▶ What you are asked to do
Output, exactly as written, the lines below from the one that has "Screen dimensions: 474x377" through the one that has "Screen dimensions: 889x733"; nothing else, and no pictures.

▶ Screenshot grounding data
════════

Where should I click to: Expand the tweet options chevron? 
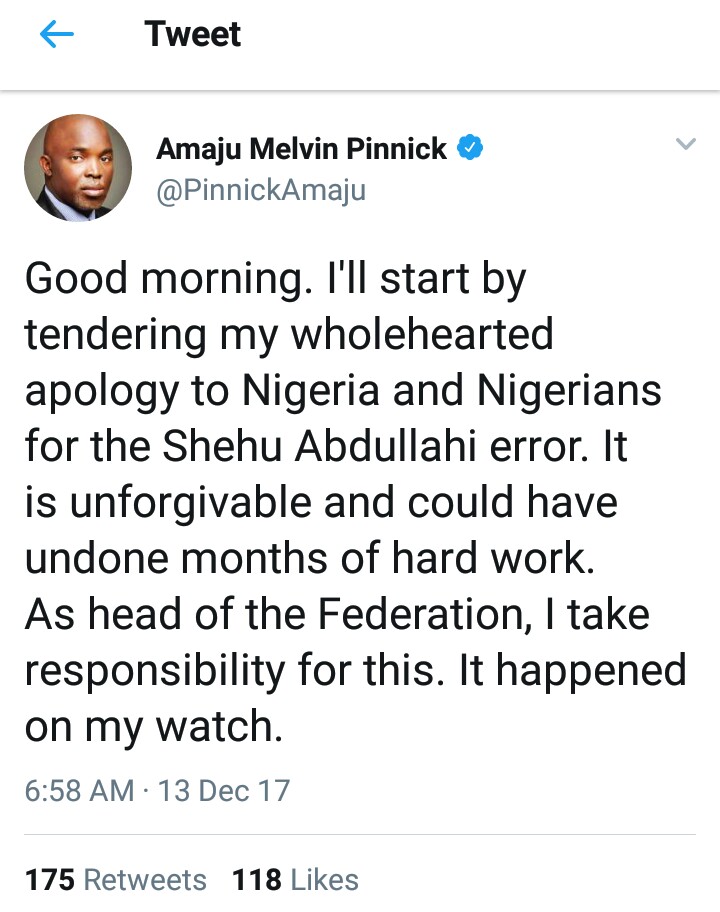685,145
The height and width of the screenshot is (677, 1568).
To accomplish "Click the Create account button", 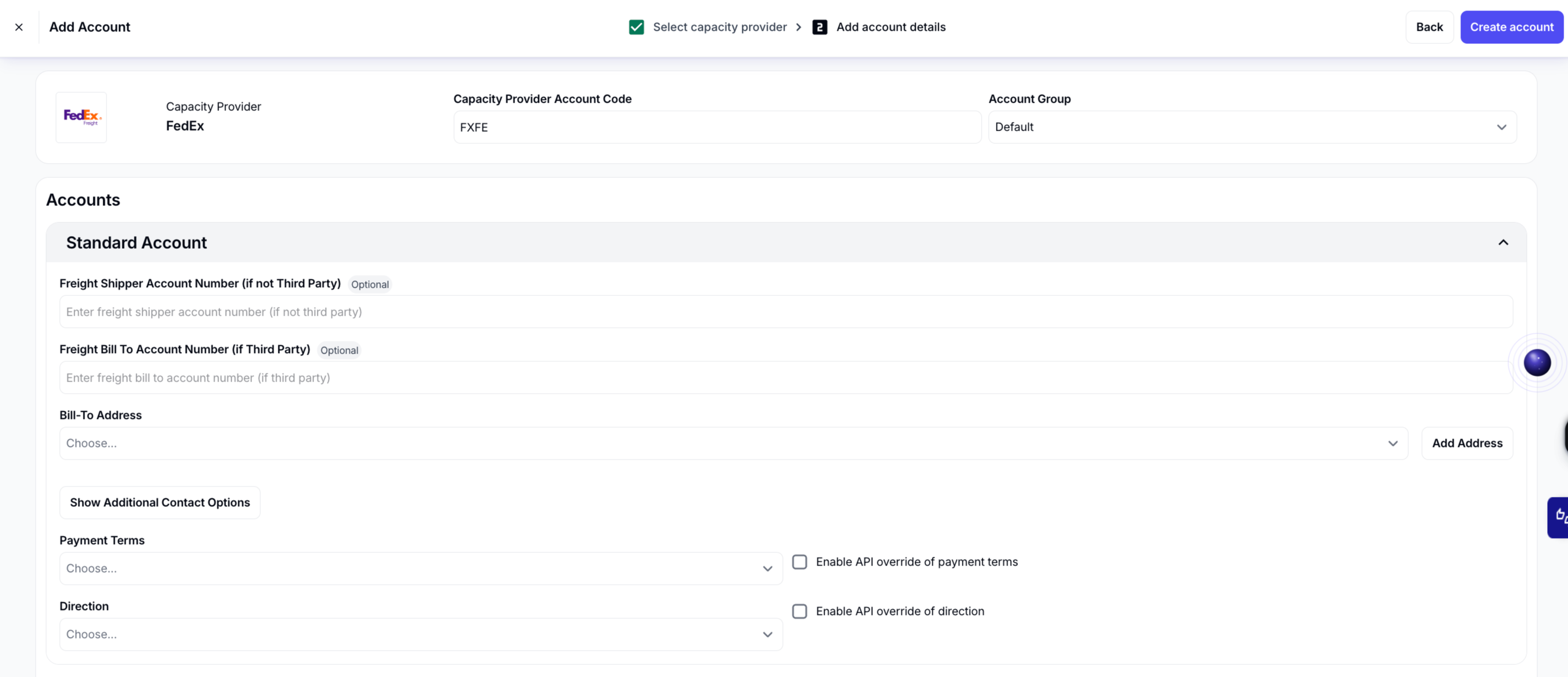I will coord(1511,27).
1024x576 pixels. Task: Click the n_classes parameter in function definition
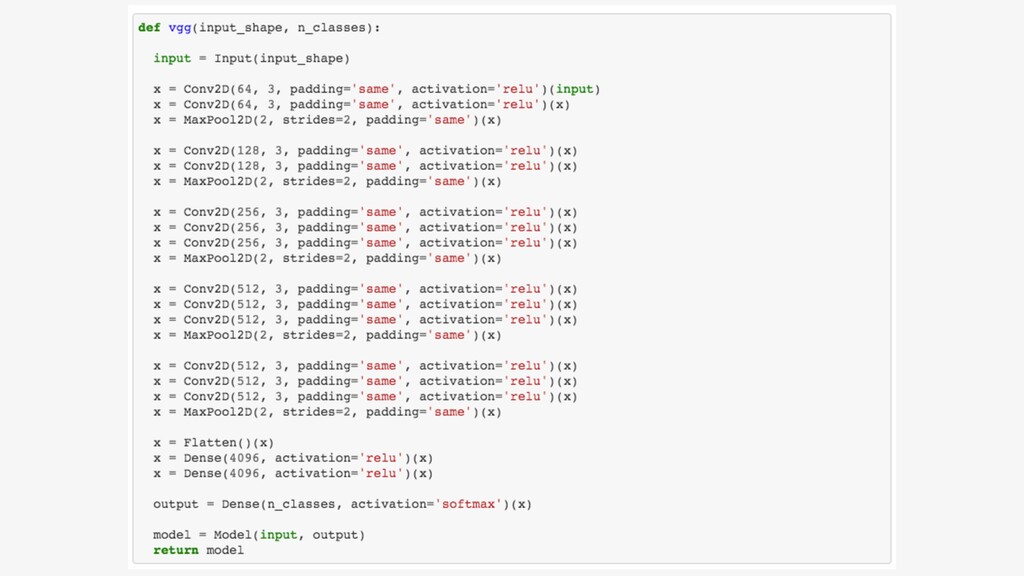tap(331, 27)
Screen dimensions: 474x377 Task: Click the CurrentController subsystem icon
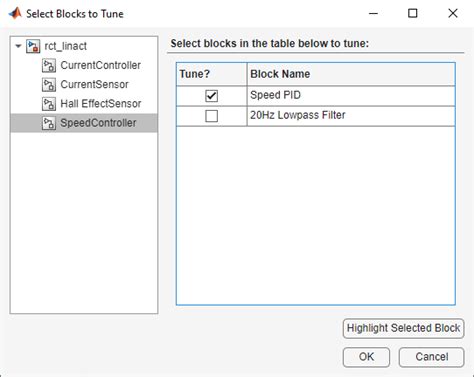click(49, 66)
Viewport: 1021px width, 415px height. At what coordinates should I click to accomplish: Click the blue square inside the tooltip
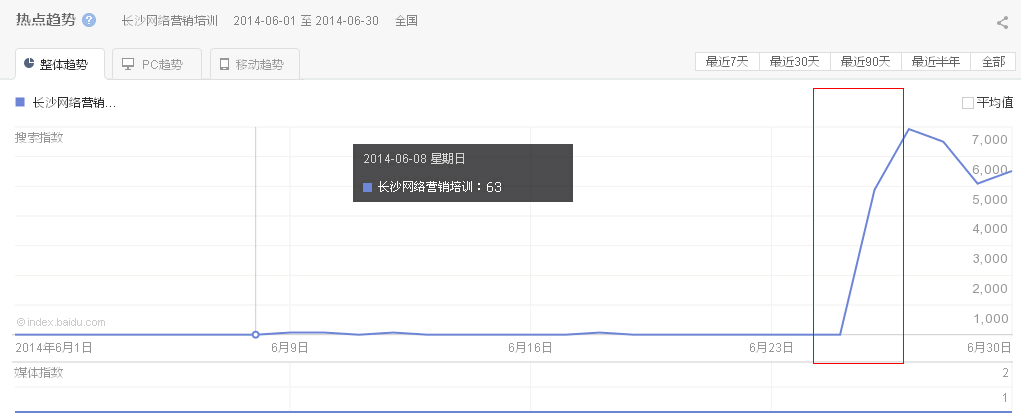point(367,187)
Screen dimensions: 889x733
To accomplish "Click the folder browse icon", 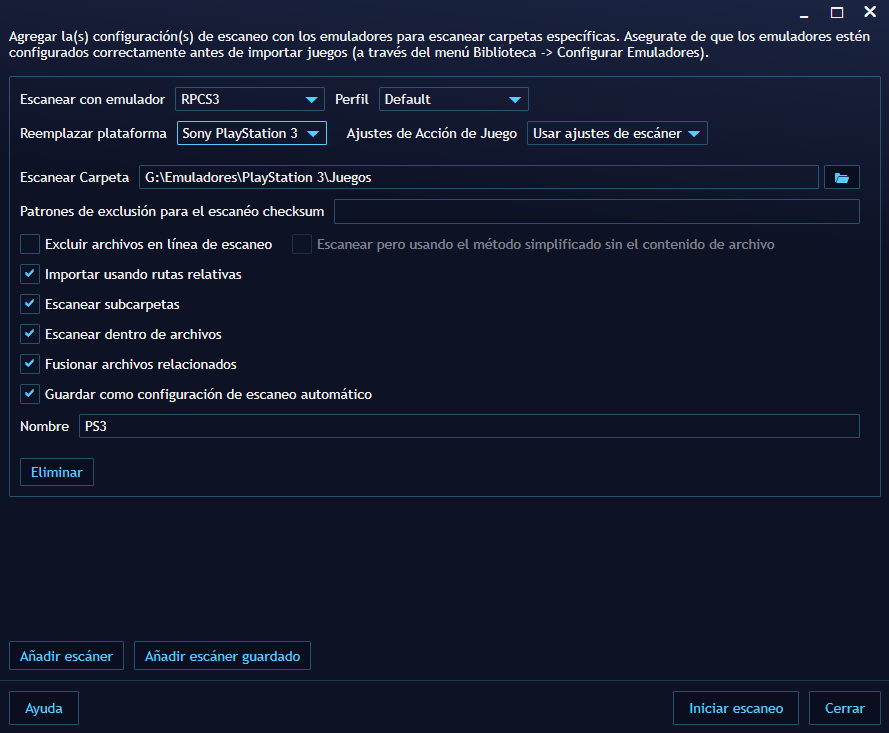I will pyautogui.click(x=841, y=177).
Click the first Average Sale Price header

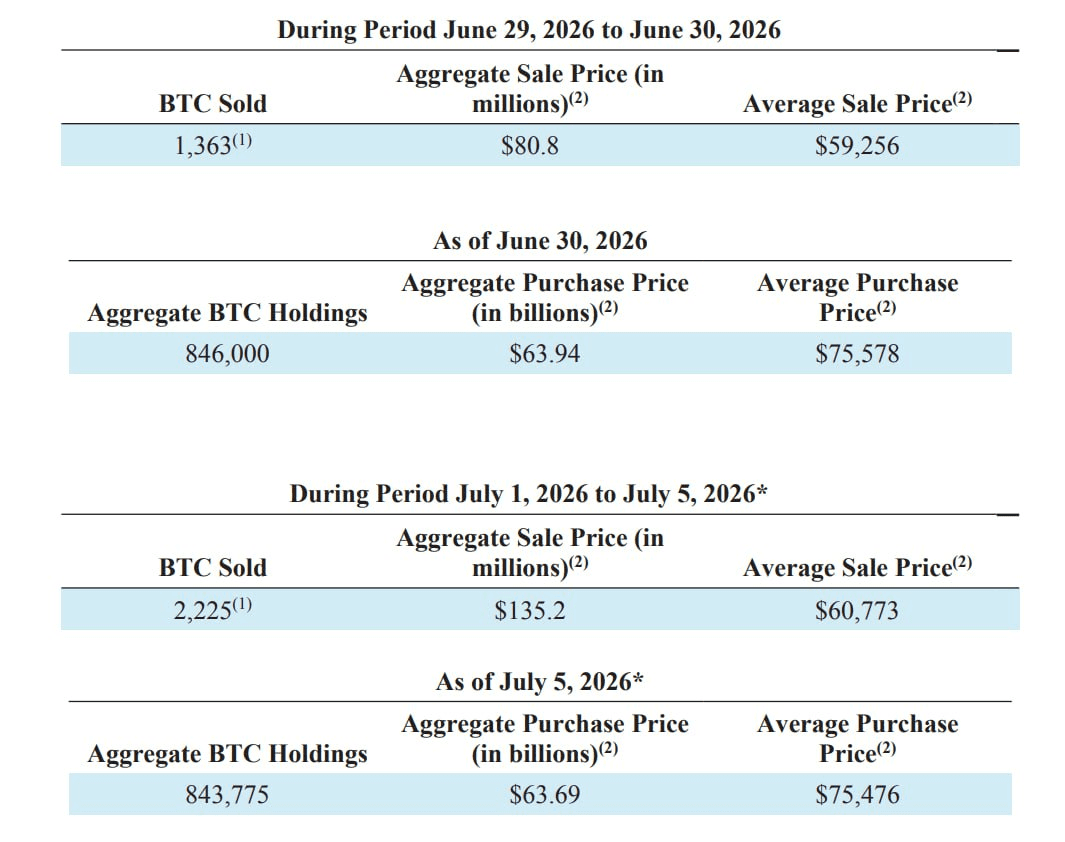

════════

▶ Exercise solution
Screen dimensions: 474x377 Task: Click the CurrentController subsystem icon
click(49, 66)
Viewport: 1021px width, 415px height. At what coordinates should I click to accomplish: Click the blue square inside the tooltip
point(367,187)
Screen dimensions: 889x733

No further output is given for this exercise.